Strona:Maria Rodziewiczówna - Jaskółczym szlakiem.djvu/104

Z Wikiźródeł, wolnej biblioteki
Ta strona została przepisana.

Józef Jamont zwrócił się do Kostusia i witał dalej w tonie oratorskim:
— Pozdrawiam cię, młody człowieku, w imieniu przodków, jako jedyny przedstawiciel rodziny Jamontów. Mam nadzieję, że im zaszczyt przynosisz. Klejnot familijny nakłada szczytne obowiązki.
Kostuś, oszołomiony tym wstępem, przyglądał mu się ciekawie.
— Bardzo mi miło poznać krewnego! — odparł wreszcie dość chłodno.
— Nazywaj mnie kuzynem, a uważaj za przyjaciela, gotowego do wszelkich usług. Złość ludzka i nieszczęśliwe warunki pozbawiły mnie majątku.
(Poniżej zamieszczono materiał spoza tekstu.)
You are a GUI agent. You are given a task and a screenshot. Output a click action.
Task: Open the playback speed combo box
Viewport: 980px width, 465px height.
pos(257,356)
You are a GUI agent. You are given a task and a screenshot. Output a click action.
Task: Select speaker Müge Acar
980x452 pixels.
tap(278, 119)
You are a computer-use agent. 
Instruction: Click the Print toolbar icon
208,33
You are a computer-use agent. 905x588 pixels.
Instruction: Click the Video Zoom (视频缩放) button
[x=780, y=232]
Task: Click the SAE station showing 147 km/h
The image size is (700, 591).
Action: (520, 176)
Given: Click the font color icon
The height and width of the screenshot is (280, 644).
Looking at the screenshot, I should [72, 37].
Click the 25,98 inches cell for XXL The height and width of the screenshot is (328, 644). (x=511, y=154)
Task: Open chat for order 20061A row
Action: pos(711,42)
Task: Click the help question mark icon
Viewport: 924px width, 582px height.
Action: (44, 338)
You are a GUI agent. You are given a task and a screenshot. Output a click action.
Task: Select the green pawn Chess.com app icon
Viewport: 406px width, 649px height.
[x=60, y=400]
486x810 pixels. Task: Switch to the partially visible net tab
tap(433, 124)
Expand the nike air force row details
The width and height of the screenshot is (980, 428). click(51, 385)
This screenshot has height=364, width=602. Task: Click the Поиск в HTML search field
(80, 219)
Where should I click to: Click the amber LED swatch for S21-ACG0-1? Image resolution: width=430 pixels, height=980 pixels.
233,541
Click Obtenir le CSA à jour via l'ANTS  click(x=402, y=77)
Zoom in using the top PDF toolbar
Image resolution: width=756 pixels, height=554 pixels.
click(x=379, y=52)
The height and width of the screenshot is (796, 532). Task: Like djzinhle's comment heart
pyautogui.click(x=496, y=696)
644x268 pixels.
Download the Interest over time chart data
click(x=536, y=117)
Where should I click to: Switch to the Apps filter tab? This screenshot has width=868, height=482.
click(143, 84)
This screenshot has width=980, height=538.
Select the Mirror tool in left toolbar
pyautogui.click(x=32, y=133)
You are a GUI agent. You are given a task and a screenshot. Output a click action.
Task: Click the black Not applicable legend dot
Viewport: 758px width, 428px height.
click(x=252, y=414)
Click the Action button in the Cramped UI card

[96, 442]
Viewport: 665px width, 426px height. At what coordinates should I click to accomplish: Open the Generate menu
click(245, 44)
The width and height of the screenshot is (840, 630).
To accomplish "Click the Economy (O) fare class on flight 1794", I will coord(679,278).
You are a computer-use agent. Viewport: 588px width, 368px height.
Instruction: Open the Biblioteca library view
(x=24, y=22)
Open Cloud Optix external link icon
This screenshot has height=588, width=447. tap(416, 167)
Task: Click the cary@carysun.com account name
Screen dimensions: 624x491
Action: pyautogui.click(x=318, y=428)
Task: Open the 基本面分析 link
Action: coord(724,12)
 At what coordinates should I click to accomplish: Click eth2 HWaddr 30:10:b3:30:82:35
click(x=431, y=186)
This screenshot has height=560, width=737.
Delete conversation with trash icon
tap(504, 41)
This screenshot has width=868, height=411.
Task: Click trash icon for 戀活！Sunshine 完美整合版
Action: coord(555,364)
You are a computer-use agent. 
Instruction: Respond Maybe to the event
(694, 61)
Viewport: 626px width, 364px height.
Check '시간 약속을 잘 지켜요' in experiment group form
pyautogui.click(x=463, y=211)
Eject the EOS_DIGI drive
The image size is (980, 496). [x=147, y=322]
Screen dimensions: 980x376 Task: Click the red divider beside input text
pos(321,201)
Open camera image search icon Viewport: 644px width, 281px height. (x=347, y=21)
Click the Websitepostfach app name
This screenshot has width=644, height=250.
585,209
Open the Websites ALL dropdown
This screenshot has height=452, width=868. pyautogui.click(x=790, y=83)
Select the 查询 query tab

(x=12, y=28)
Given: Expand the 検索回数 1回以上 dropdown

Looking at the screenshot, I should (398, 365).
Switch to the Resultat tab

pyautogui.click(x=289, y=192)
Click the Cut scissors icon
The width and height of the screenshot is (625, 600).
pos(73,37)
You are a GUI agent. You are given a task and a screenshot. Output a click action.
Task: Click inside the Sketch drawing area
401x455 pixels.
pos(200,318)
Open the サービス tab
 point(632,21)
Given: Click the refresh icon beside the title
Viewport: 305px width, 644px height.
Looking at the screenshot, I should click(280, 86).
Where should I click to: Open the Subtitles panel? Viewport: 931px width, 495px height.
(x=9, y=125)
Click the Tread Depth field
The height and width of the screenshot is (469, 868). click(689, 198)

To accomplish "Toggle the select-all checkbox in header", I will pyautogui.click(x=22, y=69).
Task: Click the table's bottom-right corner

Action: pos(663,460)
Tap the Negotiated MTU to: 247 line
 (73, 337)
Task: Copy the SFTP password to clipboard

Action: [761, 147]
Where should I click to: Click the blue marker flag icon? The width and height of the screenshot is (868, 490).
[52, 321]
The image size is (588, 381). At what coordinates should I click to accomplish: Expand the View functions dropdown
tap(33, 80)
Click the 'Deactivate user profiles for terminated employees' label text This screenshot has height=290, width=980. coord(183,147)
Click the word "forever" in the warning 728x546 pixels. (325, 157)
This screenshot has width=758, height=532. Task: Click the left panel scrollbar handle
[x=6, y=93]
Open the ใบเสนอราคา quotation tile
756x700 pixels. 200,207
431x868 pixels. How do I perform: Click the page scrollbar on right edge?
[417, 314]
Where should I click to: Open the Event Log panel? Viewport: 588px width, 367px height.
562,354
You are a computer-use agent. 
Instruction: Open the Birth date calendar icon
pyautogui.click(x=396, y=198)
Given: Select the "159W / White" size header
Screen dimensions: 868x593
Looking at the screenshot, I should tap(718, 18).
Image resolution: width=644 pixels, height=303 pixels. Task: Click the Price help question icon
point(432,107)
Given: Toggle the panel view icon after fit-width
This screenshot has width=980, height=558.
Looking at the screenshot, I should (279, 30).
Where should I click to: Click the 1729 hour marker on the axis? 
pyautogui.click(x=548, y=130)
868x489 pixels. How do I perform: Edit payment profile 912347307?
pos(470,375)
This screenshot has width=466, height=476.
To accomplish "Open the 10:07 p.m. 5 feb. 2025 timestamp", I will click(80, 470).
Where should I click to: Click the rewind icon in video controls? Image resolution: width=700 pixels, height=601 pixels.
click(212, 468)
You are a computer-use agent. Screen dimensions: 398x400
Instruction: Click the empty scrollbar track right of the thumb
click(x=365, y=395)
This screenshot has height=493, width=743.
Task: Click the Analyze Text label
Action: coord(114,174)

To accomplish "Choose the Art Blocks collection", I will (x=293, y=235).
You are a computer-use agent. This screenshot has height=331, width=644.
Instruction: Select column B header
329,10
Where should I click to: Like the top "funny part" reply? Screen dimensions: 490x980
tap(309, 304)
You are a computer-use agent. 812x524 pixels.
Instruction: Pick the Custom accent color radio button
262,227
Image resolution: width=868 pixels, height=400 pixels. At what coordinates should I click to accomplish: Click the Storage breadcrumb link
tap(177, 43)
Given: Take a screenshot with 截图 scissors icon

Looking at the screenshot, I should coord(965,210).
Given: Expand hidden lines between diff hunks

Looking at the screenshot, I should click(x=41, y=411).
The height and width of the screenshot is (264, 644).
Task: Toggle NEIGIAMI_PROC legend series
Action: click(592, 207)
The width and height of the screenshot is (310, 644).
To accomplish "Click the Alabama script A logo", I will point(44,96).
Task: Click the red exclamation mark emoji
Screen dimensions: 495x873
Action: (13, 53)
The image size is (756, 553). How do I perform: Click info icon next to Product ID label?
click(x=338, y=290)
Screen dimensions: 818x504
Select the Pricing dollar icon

Jeśli wypłynąłem z tego rozbicia, zawdzięczam to tylko mojej głowie i zdolnościom.
— Mój Józefie — przerwał pan domu — dodaj, że gdybyś moich rad słuchał, nie straciłbyś majątku.
— Zapewne, zapewne, rady twoje cenne na wagę złota, ale nie byłem sam. Bracia chcieli być mędrszymi od ciebie, to była ich zguba.
— Józefie, gdzież są młodzi? — omdlewającym głosem spytała pani Matylda.
— Poszli zmienić toaletę... Spacer okrył nas kurzem, ale cel był nadzwyczaj zajmujący. Ta nowa ferma jest jednym więcej klejnotem Krzyżopola.
— A co? Mówiłem ci, że ja wiem, co robię — rzekł Tedwin mrużąc oczy z dumą.
Józef Jamont witał teraz Adasia z jakąś nadzwyczajną uniżonością i przymileniem.
— I panu jestem wdzięczny, że nam przywiozłeś tak drogich wędrowców. A stryj pana, czy zdrów?
— Zasługa moja bardzo mała w tym razie. Jechałem tu i na drodze spotkałem panią; połamanej bryce zawdzięczam przyjemność wspólnej podróży. Stryj mój zdrów, dziękuję panu.
— Co za krzepka starość! — zauważył pan Józef.
— Starość! Sądzę, że stryj mój jest w pana wieku.